[BEGIN TASK INPUTS]
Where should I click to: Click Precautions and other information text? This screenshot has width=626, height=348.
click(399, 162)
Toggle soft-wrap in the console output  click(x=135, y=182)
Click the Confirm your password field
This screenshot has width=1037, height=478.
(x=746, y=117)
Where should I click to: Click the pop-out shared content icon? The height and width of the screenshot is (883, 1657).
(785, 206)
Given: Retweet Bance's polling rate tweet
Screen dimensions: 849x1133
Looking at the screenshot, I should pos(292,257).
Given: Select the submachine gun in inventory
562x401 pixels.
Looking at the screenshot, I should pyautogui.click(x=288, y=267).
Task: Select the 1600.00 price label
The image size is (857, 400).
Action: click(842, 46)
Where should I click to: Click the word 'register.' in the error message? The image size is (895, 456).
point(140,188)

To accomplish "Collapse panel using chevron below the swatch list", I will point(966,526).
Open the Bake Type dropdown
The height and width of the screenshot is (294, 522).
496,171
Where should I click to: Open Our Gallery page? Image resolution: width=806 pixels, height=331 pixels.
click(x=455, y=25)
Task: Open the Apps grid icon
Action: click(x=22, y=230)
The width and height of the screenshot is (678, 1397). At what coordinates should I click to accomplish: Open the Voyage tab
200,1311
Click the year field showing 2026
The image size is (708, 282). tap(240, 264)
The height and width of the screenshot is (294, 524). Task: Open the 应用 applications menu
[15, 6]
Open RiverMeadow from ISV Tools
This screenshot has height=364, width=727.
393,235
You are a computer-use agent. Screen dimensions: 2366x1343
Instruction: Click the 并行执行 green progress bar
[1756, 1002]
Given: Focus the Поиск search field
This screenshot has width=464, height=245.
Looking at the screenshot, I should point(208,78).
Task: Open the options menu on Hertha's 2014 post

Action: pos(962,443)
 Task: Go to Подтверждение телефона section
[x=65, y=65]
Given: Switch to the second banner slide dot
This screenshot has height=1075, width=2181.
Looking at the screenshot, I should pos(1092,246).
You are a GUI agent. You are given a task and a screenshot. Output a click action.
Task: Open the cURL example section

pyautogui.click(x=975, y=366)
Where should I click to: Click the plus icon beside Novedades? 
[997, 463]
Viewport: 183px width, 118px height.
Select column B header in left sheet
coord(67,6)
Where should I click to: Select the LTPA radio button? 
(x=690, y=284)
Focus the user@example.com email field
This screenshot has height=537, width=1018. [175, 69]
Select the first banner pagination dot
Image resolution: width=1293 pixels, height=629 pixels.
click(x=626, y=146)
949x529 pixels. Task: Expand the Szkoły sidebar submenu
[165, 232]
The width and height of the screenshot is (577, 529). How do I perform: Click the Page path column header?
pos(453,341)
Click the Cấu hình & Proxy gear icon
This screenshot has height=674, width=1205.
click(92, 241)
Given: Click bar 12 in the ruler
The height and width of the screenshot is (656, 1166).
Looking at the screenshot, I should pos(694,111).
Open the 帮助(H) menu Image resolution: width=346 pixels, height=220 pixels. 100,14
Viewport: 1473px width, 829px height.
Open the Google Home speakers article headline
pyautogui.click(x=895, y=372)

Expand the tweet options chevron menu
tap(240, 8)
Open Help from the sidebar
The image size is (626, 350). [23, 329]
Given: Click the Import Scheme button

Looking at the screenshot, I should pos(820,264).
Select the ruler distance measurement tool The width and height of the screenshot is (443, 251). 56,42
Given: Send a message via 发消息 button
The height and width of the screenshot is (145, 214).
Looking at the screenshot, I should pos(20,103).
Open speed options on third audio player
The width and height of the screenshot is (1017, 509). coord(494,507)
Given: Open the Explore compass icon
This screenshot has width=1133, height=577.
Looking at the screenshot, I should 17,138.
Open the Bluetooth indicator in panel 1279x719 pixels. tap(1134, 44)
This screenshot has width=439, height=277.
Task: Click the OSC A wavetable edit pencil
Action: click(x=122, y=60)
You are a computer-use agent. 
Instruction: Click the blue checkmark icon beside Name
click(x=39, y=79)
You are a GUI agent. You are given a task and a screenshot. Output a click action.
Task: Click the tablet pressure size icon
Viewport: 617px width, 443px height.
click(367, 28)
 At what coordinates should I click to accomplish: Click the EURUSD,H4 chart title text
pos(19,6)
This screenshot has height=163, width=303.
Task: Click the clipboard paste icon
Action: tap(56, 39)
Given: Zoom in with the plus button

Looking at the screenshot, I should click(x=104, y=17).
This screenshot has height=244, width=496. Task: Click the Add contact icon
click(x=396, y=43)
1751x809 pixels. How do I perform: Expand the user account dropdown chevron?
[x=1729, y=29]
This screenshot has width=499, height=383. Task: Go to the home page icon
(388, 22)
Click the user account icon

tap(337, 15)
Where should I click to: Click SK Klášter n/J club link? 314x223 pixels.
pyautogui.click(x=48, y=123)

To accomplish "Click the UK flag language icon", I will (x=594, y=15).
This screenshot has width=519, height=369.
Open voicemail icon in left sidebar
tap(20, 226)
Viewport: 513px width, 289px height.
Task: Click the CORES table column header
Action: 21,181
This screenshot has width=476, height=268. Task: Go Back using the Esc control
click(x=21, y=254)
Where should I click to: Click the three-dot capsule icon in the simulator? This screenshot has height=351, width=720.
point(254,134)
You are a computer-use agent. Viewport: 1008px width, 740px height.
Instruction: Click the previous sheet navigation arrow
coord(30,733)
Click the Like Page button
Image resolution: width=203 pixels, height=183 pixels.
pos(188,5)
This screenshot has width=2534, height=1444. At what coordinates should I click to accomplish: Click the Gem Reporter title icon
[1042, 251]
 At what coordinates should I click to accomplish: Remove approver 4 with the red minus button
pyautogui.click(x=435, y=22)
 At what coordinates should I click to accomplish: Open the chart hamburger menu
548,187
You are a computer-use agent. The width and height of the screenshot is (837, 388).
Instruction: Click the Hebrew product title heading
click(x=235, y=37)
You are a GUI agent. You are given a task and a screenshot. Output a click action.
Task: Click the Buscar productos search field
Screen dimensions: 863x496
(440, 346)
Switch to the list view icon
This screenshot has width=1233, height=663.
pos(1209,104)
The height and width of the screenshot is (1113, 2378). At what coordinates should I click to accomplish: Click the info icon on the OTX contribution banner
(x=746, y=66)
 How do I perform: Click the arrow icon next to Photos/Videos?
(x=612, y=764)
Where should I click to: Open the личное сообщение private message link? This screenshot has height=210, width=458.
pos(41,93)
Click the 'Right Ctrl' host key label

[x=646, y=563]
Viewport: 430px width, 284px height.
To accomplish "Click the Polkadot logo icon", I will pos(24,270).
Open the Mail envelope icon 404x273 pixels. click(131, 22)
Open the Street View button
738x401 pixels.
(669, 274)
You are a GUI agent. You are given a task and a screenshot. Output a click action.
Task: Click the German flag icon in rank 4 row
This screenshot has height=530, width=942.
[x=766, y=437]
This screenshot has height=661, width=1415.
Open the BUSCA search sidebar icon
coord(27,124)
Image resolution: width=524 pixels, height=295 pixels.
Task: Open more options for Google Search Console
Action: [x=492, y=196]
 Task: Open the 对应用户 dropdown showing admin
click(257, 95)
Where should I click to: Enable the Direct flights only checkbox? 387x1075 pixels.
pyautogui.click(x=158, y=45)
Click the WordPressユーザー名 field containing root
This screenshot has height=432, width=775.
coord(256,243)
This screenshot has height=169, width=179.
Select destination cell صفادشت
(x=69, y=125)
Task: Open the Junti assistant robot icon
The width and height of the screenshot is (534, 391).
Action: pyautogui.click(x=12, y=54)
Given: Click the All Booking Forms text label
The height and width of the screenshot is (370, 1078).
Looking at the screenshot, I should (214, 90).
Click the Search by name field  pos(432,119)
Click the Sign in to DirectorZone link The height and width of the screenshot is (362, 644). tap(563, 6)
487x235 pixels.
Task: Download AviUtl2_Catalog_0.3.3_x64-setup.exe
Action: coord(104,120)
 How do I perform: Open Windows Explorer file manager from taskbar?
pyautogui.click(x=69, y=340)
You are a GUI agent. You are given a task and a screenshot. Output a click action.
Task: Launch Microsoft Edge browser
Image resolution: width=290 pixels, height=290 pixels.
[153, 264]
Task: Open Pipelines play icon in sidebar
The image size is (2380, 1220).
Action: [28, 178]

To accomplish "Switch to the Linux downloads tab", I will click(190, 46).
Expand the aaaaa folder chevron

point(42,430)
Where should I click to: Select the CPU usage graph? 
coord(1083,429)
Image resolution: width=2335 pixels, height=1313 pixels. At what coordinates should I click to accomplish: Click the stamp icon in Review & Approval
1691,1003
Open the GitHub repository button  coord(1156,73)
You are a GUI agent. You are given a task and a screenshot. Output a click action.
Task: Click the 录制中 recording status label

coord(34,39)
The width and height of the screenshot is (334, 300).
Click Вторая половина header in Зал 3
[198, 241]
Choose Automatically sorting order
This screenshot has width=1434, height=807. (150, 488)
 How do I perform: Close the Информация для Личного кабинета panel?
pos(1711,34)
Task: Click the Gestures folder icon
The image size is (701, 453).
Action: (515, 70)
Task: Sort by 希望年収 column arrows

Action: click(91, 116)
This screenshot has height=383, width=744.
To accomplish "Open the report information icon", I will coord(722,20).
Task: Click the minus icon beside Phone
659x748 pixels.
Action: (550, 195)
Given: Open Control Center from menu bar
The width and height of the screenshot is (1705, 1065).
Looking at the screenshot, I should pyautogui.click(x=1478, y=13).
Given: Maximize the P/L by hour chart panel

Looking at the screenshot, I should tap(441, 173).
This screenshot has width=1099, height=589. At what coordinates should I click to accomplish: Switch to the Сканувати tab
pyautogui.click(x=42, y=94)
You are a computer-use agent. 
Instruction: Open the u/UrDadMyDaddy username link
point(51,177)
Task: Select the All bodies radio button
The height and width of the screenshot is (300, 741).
[END TASK INPUTS]
WRITTEN PROBLEM
Extract the stretch from the line containing "Task: Click the Gestures folder icon" through the end of the records, repeating those lines exactly.

FINISHED ANSWER
Task: Click the Gestures folder icon
The image size is (701, 453).
Action: (515, 70)
Task: Sort by 希望年収 column arrows

Action: click(91, 116)
This screenshot has height=383, width=744.
To accomplish "Open the report information icon", I will coord(722,20).
Task: Click the minus icon beside Phone
659x748 pixels.
Action: (550, 195)
Given: Open Control Center from menu bar
The width and height of the screenshot is (1705, 1065).
Looking at the screenshot, I should pyautogui.click(x=1478, y=13).
Given: Maximize the P/L by hour chart panel

Looking at the screenshot, I should tap(441, 173).
This screenshot has width=1099, height=589. At what coordinates should I click to accomplish: Switch to the Сканувати tab
pyautogui.click(x=42, y=94)
You are a computer-use agent. 
Instruction: Open the u/UrDadMyDaddy username link
point(51,177)
Task: Select the All bodies radio button
The height and width of the screenshot is (300, 741).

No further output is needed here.